**WORK TO COMPLETE:**
Write down exactly what lies from the line containing "Instruction: See Translation" to the end of the records, inclusive, and omit the pictures.

((

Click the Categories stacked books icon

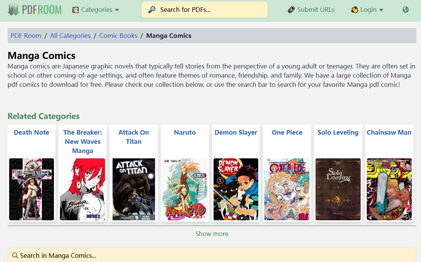76,10
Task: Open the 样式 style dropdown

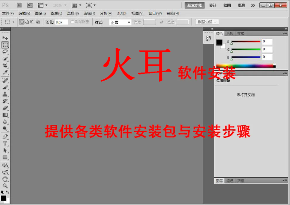Action: pos(120,22)
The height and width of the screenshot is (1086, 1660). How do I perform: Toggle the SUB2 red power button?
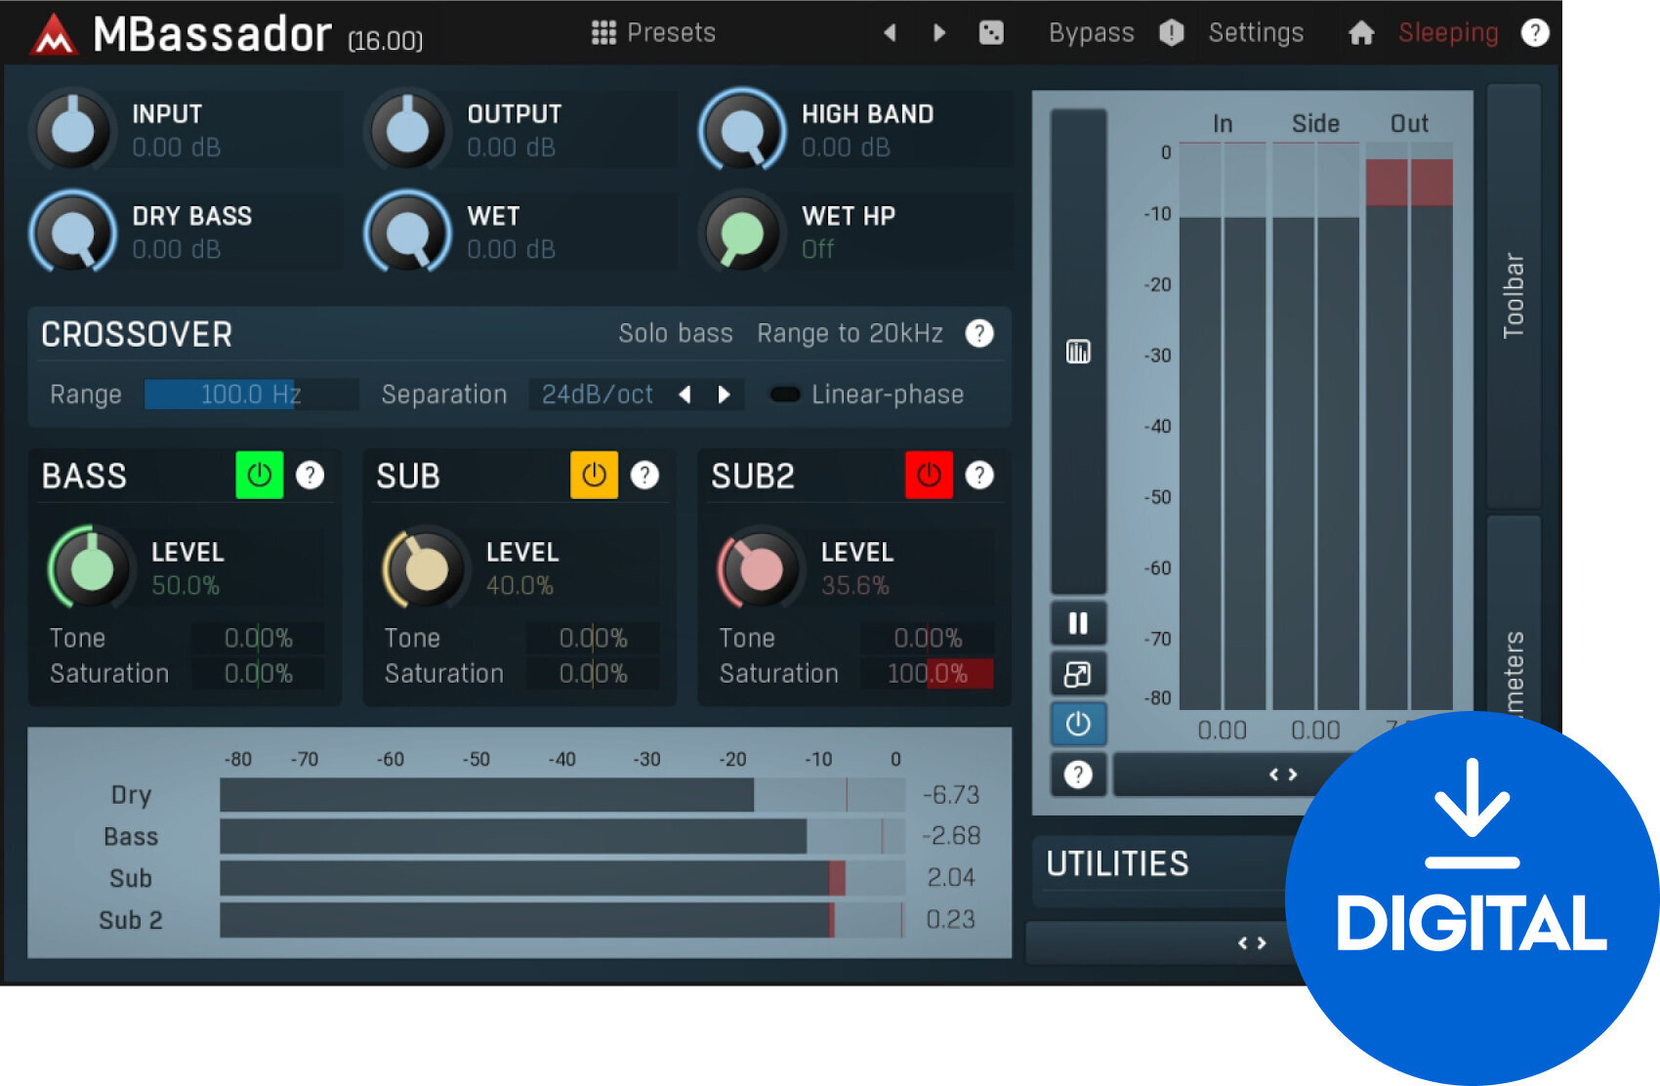929,476
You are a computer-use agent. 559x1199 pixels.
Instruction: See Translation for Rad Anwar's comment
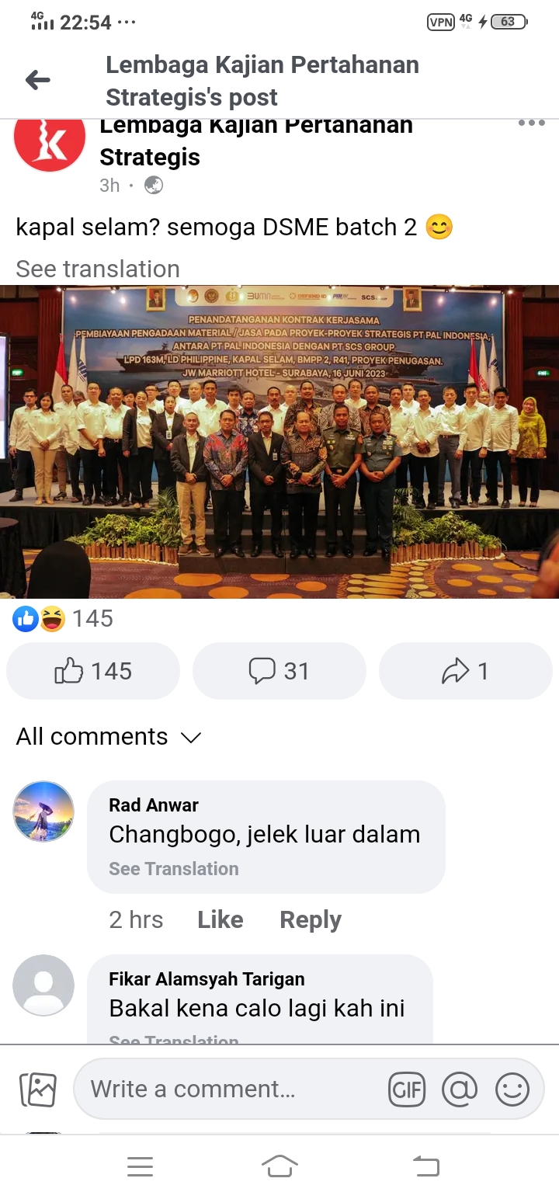tap(174, 869)
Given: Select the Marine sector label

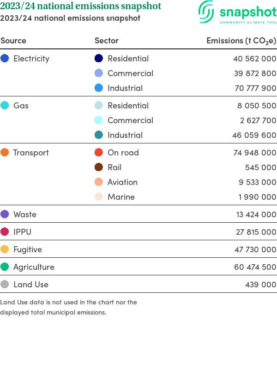Looking at the screenshot, I should click(121, 197).
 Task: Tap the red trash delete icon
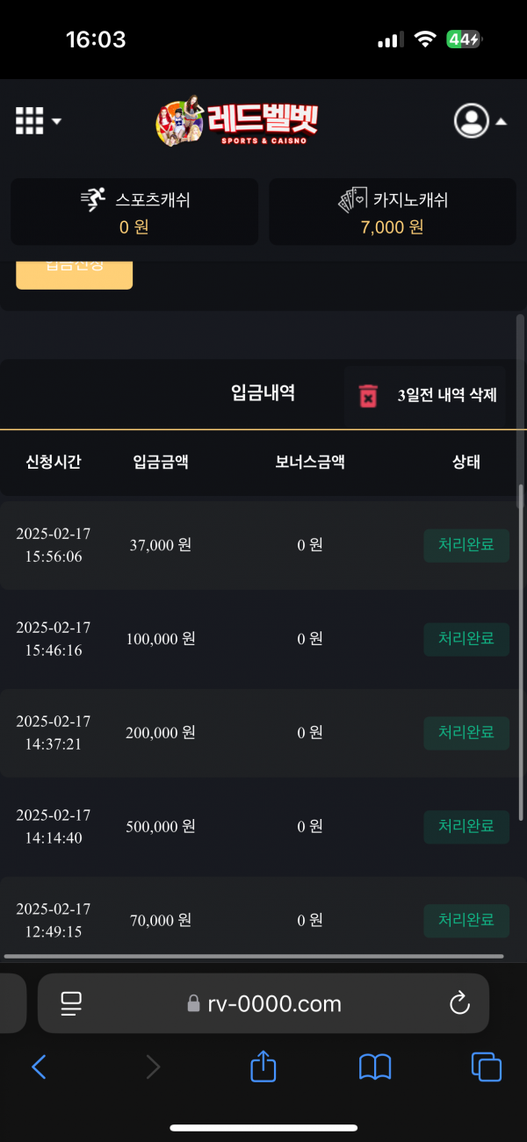pyautogui.click(x=368, y=396)
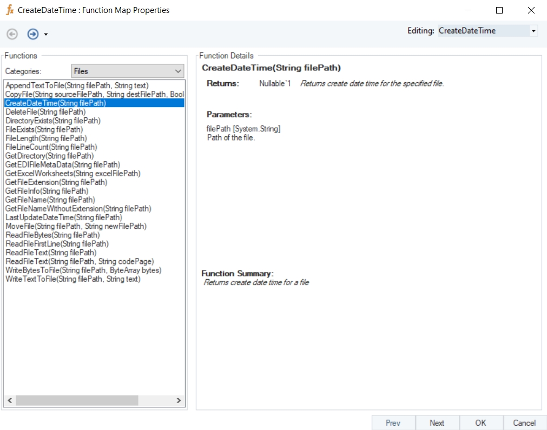Select the DeleteFile function
The height and width of the screenshot is (430, 547).
click(x=45, y=112)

))

**RESPONSE AREA:**
Instruction: See Translation for Rad Anwar's comment
tap(174, 869)
Given: Select the Marine sector label

Looking at the screenshot, I should click(121, 197).
 Task: Tap the red trash delete icon
pyautogui.click(x=368, y=396)
Select the DeleteFile function
The height and width of the screenshot is (430, 547).
click(x=45, y=112)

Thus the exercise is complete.